From the Guidelines
You should consider initiating insulin therapy when your patient's HbA1c remains above 7-7.5% despite maximum doses of other diabetes medications, or in cases of severe hyperglycemia, particularly when associated with weight loss or ketonuria/ketosis, as stated in the most recent guidelines 1.
Key Considerations for Insulin Therapy
- Insulin therapy is a crucial step in managing type 2 diabetes when other treatments have failed to achieve glycemic targets.
- The preferred approach is to start with basal insulin, such as Lantus, Levemir, or Tresiba, at a dose of 10 units daily or 0.1-0.2 units per kilogram of body weight, with adjustments based on blood glucose readings 1.
- Basal insulin analogues are preferred over NPH insulin due to their reduced risk of hypoglycemia, particularly nocturnal hypoglycemia 1.
- Mealtime insulin may be added if basal insulin alone does not achieve glycemic targets, especially to control postprandial glucose excursions.
Important Factors to Consider Before Initiating Insulin
- Proper education on injection technique, blood glucose monitoring, and hypoglycemia management is essential before starting insulin therapy.
- The choice of insulin regimen should be individualized based on the patient's specific needs, lifestyle, and preferences.
- Continuous monitoring of glucose levels and the use of support tools, such as apps guiding insulin dose adaptation, can be helpful in managing insulin therapy.
Recent Guidelines and Recommendations
- The 2022 consensus report by the American Diabetes Association (ADA) and the European Association for the Study of Diabetes (EASD) emphasizes the importance of not delaying insulin initiation when glycaemic targets are not met with other treatments 1.
- The report also highlights the role of GLP-1 receptor agonists as a potential alternative to insulin therapy in certain patients with type 2 diabetes.
From the FDA Drug Label
- 3 Initiation of Insulin Glargine Therapy Recommended Starting Dosage in Patients with Type 1 Diabetes The recommended starting dosage of Insulin Glargine in patients with type 1 diabetes is approximately one-third of the total daily insulin requirements.

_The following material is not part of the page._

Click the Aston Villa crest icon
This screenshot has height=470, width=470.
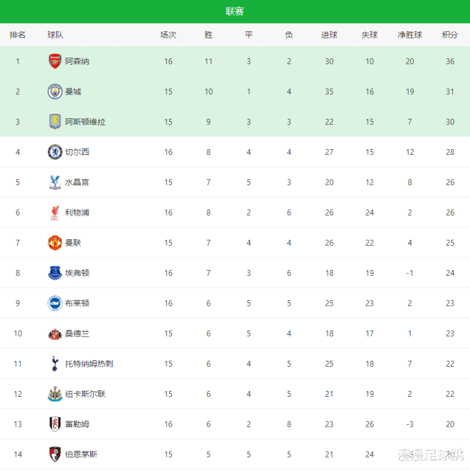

Use short-acting, premeal insulin to satisfy the remainder of the daily insulin requirements Recommended Starting Dosage in Patients with Type 2 Diabetes The recommended starting dosage of Insulin Glargine in patients with type 2 diabetes who are not currently treated with insulin is 0.2 units/kg or up to 10 units once daily.
Initiating Insulin Therapy: Consider initiating insulin therapy in patients with type 1 diabetes when they require insulin to satisfy their daily insulin requirements, and in patients with type 2 diabetes when they are not currently treated with insulin and require improvement in glycemic control.
- Type 1 Diabetes: Initiate insulin therapy when the patient's metabolic needs and blood glucose monitoring results indicate the need for insulin.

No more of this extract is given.